Oltre allo strapotere dei capireparto, molto diffusa nelle fabbriche era la figura dei 'contrattisti', operai qualificati che lavoravano nelle officine con il duplice ruolo di dipendenti e di piccoli imprenditori. Stabilita una paga globale del contrattista per un certo periodo, questi assumeva altro personale - compresi propri familiari - a cui pagava parte del salario globale ottenuto dall'impresa. Si sviluppava così un sistema doppio di sfruttamento, dell'impresa nei confronti dei contrattisti e di questi ultimi nei confronti dei propri collaboratori. Toccava dunque anche ai contrattisti escogitare soluzioni tecniche e organizzative per abbassare i costi.
Per capire il vero significato dell'organizzazione scientifica del lavoro proposta da Taylor è indispensabile tenere presenti le condizioni di lavoro delle fabbriche nell'Ottocento. Nella letteratura politica e sociale prolabour fiorita nel XX secolo il taylorismo è stato comunemente presentato come uno strumento di sfruttamento 'scientifico' del lavoro operaio, dove l'assenza di contenuti intelligenti si accompagna al più inflessibile controllo autoritario.
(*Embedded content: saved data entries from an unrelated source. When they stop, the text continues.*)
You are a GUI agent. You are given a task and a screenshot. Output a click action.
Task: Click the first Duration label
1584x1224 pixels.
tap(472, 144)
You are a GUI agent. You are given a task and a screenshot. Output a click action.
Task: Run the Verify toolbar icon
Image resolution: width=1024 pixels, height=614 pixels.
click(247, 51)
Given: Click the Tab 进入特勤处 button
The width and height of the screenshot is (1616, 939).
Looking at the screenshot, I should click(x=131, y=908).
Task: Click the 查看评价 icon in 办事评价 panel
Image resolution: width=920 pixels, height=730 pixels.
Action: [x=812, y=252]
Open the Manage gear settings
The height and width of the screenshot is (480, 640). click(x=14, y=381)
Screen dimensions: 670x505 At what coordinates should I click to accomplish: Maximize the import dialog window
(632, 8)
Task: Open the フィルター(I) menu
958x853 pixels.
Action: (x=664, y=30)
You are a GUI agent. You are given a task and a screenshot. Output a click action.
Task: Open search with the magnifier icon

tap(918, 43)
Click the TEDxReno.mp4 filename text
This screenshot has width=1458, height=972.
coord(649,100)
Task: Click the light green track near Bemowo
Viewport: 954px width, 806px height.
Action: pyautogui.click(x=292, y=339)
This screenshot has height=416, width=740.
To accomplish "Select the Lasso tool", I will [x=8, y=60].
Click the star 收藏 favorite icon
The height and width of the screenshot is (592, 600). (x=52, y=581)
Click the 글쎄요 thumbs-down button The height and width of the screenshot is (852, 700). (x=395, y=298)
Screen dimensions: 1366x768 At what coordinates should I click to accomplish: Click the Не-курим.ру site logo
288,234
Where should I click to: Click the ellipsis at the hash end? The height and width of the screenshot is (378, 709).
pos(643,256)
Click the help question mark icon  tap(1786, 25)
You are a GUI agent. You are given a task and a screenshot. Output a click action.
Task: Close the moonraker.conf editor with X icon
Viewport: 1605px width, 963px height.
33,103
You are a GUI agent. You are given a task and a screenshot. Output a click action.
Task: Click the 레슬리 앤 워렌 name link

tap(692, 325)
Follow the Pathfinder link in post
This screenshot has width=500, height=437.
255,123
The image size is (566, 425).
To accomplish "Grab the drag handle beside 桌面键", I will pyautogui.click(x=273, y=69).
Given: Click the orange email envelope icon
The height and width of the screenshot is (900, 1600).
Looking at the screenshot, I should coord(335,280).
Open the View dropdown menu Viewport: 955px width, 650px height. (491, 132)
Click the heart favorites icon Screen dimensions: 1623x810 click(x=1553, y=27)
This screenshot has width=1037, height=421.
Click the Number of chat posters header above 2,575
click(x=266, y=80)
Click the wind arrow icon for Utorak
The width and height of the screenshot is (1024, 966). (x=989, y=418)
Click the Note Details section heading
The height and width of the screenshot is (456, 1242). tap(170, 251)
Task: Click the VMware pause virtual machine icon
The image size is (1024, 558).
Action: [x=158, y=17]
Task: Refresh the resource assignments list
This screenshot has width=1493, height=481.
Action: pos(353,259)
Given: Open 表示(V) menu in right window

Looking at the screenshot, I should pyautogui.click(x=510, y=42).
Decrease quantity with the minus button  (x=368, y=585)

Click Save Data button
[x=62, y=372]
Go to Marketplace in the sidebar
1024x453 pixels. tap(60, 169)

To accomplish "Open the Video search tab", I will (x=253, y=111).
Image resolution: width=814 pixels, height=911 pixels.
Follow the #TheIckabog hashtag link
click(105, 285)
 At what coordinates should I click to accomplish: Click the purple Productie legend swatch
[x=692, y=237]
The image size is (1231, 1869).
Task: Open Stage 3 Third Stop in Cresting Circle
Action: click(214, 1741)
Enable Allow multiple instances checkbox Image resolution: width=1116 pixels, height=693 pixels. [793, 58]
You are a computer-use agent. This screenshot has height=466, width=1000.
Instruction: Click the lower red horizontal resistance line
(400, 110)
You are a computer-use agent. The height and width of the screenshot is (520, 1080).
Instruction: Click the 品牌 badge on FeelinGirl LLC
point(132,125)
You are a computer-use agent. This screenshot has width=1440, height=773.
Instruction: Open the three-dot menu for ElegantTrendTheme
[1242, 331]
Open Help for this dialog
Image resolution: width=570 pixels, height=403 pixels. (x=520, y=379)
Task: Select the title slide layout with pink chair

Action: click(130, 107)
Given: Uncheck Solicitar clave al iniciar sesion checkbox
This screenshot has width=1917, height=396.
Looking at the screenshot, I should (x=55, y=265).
Questa lettura del taylorismo è stata sostenuta anche dalla volgarizzazione delle tesi di Touraine (v., 1955), secondo cui dopo una fase industriale A caratterizzata dall'operaio di mestiere si è passati a una fase B caratterizzata dall'operaio dequalificato. Ma questa lettura del taylorismo soffre di un certo strabismo dovuto alla mancanza di prospettiva storica delle denunce dello sfruttamento operaio in regime taylorista, le quali non tengono conto delle condizioni di lavoro della grande maggioranza degli operai nelle fabbriche pretayloristiche.
Tali condizioni vanno invece tenute presenti quando si leggono i testi originali di Taylor. Ci si accorge allora che il suo discorso è abile e complesso. Di primo acchito le sue sembrano considerazioni dettate da un senso comune di impronta conservatrice: gli uomini (leggi gli operai) sono naturalmente portati all'indolenza, e lasciati a se stessi tenderanno sempre a prendersela comoda e a rallentare la produzione. Per ottenere che lavorino in modo più spedito ed efficiente occorre creare una struttura in cui tempi, metodi e controllo del lavoro siano stabiliti con rigore scientifico. Un opportuno aumento di paga premierà gli operai che accettano di lavorare seguendo scrupolosamente tutte le prescrizioni stabilite dal management.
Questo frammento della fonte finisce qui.